George Walker

Personal information
- Date of birth: 1877
- Place of birth: Wednesbury, England
- Date of death: 1930 (aged 52–53)
- Position: Full back

Senior career*
- Years: Team / Apps / (Gls)
- Wolverhampton Wanderers
- 1905–06: Crystal Palace / 24 / (2)
- 1906–07: New Brompton
- 1907–09: Crystal Palace / 42 / (8)
- Total:  / 66 / (10)

= George Walker (footballer, born 1877) =

English footballer

George Walker (1877–1930) was an English footballer who played for Crystal Palace as a full back.

==Career==
Born in Wednesbury, Walker played for Wolverhampton Wanderers, before joining the newly established club, Crystal Palace. After one season at Palace Walker moved to New Brompton for the 1906–07 season, before returning to Palace in 1907. He remained with Palace until 1909.

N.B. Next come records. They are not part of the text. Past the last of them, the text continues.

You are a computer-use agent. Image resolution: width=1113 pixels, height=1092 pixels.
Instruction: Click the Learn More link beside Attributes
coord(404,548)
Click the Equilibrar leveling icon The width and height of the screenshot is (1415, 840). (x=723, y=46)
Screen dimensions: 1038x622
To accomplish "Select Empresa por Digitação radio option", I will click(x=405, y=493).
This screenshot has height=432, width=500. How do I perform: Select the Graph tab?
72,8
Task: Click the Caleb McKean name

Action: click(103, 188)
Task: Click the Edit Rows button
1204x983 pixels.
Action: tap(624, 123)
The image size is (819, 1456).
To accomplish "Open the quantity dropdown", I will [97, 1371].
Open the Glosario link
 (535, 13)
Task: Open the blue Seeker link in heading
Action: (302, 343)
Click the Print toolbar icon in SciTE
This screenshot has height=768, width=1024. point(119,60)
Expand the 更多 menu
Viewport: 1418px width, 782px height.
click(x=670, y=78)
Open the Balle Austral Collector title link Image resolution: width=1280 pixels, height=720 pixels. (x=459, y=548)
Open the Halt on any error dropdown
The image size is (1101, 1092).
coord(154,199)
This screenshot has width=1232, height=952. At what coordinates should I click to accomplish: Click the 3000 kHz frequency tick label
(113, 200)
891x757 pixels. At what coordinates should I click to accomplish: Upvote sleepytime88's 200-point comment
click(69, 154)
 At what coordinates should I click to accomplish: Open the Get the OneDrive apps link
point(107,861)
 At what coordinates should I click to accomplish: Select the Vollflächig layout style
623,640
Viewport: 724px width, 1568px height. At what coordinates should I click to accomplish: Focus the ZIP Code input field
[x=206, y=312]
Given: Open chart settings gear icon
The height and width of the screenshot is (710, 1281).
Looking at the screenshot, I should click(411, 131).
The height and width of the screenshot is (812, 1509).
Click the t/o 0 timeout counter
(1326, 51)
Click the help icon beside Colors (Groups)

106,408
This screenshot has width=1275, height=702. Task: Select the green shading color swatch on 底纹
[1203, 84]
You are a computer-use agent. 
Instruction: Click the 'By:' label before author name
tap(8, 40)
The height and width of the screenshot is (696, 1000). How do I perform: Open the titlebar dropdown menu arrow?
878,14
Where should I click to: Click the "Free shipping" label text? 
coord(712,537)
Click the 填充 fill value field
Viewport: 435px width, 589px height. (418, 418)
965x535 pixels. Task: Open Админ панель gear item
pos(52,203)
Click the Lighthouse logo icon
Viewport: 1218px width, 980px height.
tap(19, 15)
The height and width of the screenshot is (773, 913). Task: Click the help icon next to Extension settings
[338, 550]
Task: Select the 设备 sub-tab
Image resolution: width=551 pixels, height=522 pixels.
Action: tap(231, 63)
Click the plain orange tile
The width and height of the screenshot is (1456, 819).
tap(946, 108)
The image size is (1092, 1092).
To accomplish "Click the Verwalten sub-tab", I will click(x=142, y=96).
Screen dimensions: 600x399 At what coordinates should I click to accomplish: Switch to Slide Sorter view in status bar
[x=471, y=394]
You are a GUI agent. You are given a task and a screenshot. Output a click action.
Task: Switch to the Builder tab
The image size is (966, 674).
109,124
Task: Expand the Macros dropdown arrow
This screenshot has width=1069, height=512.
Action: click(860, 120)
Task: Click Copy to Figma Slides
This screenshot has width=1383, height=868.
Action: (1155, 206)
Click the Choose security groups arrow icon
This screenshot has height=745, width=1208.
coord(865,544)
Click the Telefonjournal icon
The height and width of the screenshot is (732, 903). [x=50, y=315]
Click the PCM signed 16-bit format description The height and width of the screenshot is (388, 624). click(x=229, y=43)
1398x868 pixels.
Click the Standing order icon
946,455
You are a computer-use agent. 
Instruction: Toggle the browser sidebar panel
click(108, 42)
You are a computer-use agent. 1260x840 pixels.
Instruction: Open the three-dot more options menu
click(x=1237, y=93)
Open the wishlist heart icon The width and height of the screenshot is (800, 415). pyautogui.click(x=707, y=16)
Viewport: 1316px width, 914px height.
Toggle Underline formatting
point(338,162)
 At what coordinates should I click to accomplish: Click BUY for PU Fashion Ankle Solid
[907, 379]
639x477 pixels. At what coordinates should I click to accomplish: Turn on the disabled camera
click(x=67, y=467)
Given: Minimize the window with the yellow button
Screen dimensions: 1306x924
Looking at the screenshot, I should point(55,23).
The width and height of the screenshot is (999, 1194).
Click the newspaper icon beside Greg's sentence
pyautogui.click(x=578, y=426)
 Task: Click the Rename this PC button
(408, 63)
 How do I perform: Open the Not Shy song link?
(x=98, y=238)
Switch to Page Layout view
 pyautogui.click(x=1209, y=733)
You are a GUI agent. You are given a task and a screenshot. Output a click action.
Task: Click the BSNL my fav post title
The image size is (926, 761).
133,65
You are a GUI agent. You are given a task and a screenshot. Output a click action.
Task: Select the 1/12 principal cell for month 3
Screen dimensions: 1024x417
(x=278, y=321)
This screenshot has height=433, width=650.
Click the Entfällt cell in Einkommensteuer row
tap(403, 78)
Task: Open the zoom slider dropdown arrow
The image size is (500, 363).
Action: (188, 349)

Walker's final career match was a four-nil loss to Swindon Town in the Southern Football League Division One on 17 October 1908, where he suffered a knee injury that left him unable to continue playing. He remained contracted to Crystal Palace until 30 April 1909, when the club opted to not re-sign him. Following this decision by the club, Walker sued Crystal Palace under the Workmen's Compensation Act 1906, where the King's Bench Division upheld a Croydon county court judge's decision to award him with compensation on the basis that he was permanently incapacitated from earning wages in any suitable employment.